Nothing in the records may be changed; retype them in full.

====

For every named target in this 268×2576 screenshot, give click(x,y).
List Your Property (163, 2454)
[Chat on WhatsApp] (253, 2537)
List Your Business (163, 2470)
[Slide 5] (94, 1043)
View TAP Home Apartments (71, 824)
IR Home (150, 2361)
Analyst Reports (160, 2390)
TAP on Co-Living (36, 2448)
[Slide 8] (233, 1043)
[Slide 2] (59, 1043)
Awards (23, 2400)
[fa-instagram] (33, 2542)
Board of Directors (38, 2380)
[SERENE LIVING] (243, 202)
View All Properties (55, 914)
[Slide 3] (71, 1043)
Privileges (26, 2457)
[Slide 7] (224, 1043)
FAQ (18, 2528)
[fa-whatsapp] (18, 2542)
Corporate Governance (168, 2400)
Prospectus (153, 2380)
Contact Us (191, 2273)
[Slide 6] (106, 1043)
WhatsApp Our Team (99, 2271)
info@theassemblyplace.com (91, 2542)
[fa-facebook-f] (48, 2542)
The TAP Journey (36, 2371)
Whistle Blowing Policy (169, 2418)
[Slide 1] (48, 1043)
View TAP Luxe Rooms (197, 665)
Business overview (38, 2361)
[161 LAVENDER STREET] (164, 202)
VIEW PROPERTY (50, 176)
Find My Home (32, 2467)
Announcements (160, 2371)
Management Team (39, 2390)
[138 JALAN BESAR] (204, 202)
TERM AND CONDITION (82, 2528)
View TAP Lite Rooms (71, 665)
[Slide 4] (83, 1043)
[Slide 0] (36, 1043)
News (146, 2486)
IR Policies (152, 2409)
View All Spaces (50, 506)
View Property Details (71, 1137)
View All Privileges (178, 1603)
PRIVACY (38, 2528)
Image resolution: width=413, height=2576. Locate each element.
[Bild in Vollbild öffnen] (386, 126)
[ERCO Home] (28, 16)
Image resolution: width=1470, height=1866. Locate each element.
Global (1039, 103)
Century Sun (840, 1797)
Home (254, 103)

====

__SOLUTION TO THE EXERCISE__
For every named target in this 268×2576 screenshot, give click(x,y).
List Your Property (163, 2454)
[Chat on WhatsApp] (253, 2537)
List Your Business (163, 2470)
[Slide 5] (94, 1043)
View TAP Home Apartments (71, 824)
IR Home (150, 2361)
Analyst Reports (160, 2390)
TAP on Co-Living (36, 2448)
[Slide 8] (233, 1043)
[Slide 2] (59, 1043)
Awards (23, 2400)
[fa-instagram] (33, 2542)
Board of Directors (38, 2380)
[SERENE LIVING] (243, 202)
View All Properties (55, 914)
[Slide 3] (71, 1043)
Privileges (26, 2457)
[Slide 7] (224, 1043)
FAQ (18, 2528)
[fa-whatsapp] (18, 2542)
Corporate Governance (168, 2400)
Prospectus (153, 2380)
Contact Us (191, 2273)
[Slide 6] (106, 1043)
WhatsApp Our Team (99, 2271)
info@theassemblyplace.com (91, 2542)
[fa-facebook-f] (48, 2542)
The TAP Journey (36, 2371)
Whistle Blowing Policy (169, 2418)
[Slide 1] (48, 1043)
View TAP Luxe Rooms (197, 665)
Business overview (38, 2361)
[161 LAVENDER STREET] (164, 202)
VIEW PROPERTY (50, 176)
Find My Home (32, 2467)
Announcements (160, 2371)
Management Team (39, 2390)
[138 JALAN BESAR] (204, 202)
TERM AND CONDITION (82, 2528)
View TAP Lite Rooms (71, 665)
[Slide 4] (83, 1043)
[Slide 0] (36, 1043)
News (146, 2486)
IR Policies (152, 2409)
View All Spaces (50, 506)
View Property Details (71, 1137)
View All Privileges (178, 1603)
PRIVACY (38, 2528)
Image resolution: width=413, height=2576. Locate each element.
[Bild in Vollbild öffnen] (386, 126)
[ERCO Home] (28, 16)
Image resolution: width=1470, height=1866. Locate each element.
Global (1039, 103)
Century Sun (840, 1797)
Home (254, 103)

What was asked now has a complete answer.